3) Make sure your internet can handle it. Is your preferred product available offline? Does your company have sufficient bandwidth to handle hosting the cloud? It is important to check the internet requirements before you sign up to a software contract. A robust internet connection will ensure that your software operates efficiently to give you the best experience possible.
4) Know what your costs cover. It is relatively easy to become bamboozled by pricing structures when searching for the right software. Make sure you know what’s included in your package. That way you will avoid any nasty surprises, and won’t have to pay for any additionals that you thought were included. Most cloud packages and add-on providers work on a monthly subscription, but offer discounts for 12-month sign ups. By getting this right from the start you will be able to factor your accounting costs into the cash-flows, and make the most of any savings.
5) Make the most of training. Like any new software, when you first start using cloud accounting it can be quite daunting. As you start to use it on a daily basis, questions will arise and it’s helpful to know that support is available. Whether through your software company or your accountant, it’s reassuring to know that you are supported.
6) Maximise your capacity for collaboration. Cloud accounting allows you to collaborate with your finance team and share data with your accountant/bookkeeper. This combination of real time cloud technology and your financial adviser’s expertise allows you to get the advice you need when you want it. Make sure you use it!
7) Take advantage of your online storage. The majority of cloud accounting packages have the facility to raise and retain copies of sales invoices online, whilst also being able to e-mail them to customers. This saves on postage costs and space in the office. Similarly for purchase invoices, you are able to scan in the invoice and attach to the transaction. The most common cloud accounting packages are HMRC approved.

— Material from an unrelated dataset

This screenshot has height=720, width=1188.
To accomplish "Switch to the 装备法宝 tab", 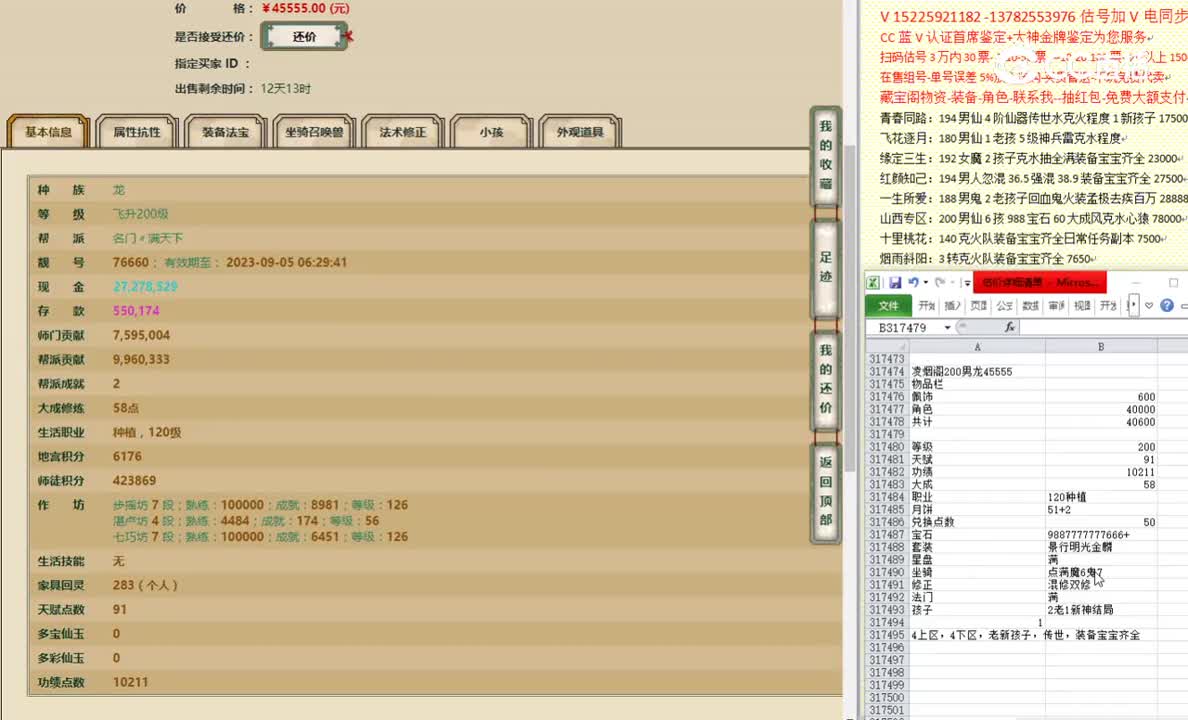I will tap(224, 130).
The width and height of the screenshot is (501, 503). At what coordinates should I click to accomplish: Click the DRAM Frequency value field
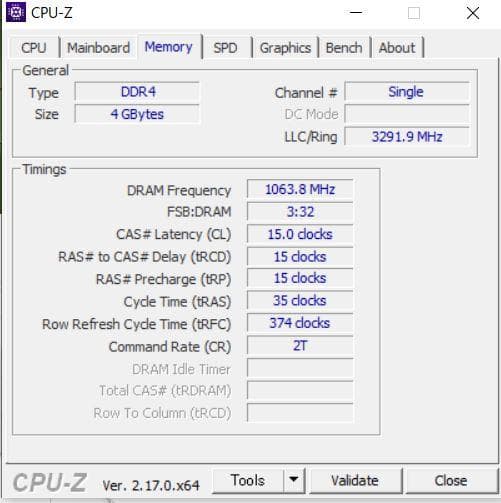300,189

8) Secure your data. One of the most common concerns when it comes to cloud accounting is data security. However, storing your data in the cloud actually increases your levels of security since the data resides in the cloud rather than on your hard drive. Most cloud accounting packages also involve a two step login using a random code generator (like most online banking) meaning that should someone hack your password the data is still inaccessible.
9) Think beyond the finance function. A common mistake when moving to cloud accounting software is to consider it only from a finance perspective. The reality is that there are many efficiencies that can be made beyond finance, whether that’s stock control, point of sale or rota management. It’s therefore vital to contemplate how all operations of the business will be affected by cloud accounting, and how this will impact on all employees’ roles and responsibilities, not just those in finance.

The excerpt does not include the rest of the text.